Recent publicity has drawn our attention to the importance of honeybees in the production of much of the food we eat. We read about beehives now being placed atop prestigious buildings in towns and cities to provide a home for these vitally important insects.
Over all those years with busy bees flying in and out of one of the windows at the Market Hall Museum in Warwick, visitors have been able to view their normally secretive world by observing their hard work and industry through the glass walled hive. The bees are still working hard for us to today flying from their historic viewing hive which, apart from cosmetic repair, is much the same as it was when first installed nearly 80 years ago.
Long time residence
Their long time residence means children who visited this popular exhibit years ago are now bringing their grandchildren. This means families across generations can share a memorable childhood experience.
Local children regularly visit the hive to check on their progress, and see how busy the bees are in summer, in their task of pollinating flowers in Warwick town centre, or how they snuggle up together to protect the queen during the cold winter months.

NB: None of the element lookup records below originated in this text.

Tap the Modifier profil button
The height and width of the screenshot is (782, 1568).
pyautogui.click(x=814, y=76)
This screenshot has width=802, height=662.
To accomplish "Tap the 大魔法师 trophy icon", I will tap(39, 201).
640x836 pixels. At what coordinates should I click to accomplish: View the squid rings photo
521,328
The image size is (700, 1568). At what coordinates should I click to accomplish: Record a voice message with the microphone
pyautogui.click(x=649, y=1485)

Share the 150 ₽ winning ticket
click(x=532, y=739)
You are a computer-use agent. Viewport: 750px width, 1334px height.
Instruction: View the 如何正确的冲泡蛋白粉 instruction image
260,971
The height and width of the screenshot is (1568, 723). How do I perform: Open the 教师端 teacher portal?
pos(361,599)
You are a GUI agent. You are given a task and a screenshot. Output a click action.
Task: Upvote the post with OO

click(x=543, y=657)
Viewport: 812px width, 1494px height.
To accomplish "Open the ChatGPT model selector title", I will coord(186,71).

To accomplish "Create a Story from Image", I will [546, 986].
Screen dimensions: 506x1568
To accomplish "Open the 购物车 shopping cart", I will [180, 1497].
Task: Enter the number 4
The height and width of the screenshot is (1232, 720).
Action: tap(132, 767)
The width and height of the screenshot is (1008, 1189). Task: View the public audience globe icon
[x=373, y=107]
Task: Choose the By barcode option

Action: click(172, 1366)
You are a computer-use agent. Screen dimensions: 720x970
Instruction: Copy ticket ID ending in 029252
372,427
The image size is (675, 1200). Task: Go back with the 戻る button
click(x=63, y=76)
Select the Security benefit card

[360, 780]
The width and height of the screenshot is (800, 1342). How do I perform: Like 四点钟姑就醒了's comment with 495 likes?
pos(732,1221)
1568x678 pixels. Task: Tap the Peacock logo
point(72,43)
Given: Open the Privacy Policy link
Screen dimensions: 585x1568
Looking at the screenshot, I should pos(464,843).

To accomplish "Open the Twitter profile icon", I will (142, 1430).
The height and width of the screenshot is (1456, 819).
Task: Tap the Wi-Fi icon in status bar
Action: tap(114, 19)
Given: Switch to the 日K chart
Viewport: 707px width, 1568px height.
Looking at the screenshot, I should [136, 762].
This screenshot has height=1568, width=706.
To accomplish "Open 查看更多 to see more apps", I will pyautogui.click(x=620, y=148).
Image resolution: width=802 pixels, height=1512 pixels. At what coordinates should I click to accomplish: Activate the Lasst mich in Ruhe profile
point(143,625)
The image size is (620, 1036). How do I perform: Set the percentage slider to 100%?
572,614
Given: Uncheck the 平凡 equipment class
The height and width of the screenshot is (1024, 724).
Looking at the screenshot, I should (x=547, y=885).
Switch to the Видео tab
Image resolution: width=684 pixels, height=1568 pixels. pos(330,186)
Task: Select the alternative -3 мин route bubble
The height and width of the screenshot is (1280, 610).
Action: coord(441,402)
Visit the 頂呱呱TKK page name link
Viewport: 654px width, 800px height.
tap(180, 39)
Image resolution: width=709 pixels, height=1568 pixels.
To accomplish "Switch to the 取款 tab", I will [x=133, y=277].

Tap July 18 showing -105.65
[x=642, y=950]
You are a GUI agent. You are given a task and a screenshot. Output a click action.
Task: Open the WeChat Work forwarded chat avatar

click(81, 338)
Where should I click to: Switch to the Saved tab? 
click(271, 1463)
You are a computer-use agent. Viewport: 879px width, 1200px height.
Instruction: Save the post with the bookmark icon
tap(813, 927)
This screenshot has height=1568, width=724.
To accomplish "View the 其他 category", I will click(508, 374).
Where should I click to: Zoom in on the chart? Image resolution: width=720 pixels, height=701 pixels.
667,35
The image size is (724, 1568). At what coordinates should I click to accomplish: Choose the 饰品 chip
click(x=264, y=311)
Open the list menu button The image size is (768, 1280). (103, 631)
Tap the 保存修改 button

Managing the hive has been a partnership between knowledgeable museum staff who make daily observations and feed them when necessary, and beekeepers from Warwick and Leamington Beekeepers. Our current beekeeper is Mike Townsend, who can be seen with the hive removed from the Museum for cleaning and the introduction of new beeswax. The hive, like any bee hive, has to be managed to keep the bees healthy and productive.
Anyone wanting to know more should visit the Museum bees or experience beekeeping at one of the beekeeper taster days when visitors perform the tasks undertaken by a beekeeper. Visit the Warwick and Leamington Beekeepers website for further information.
Please note the bees are sometimes off-site due to maintenance requirements.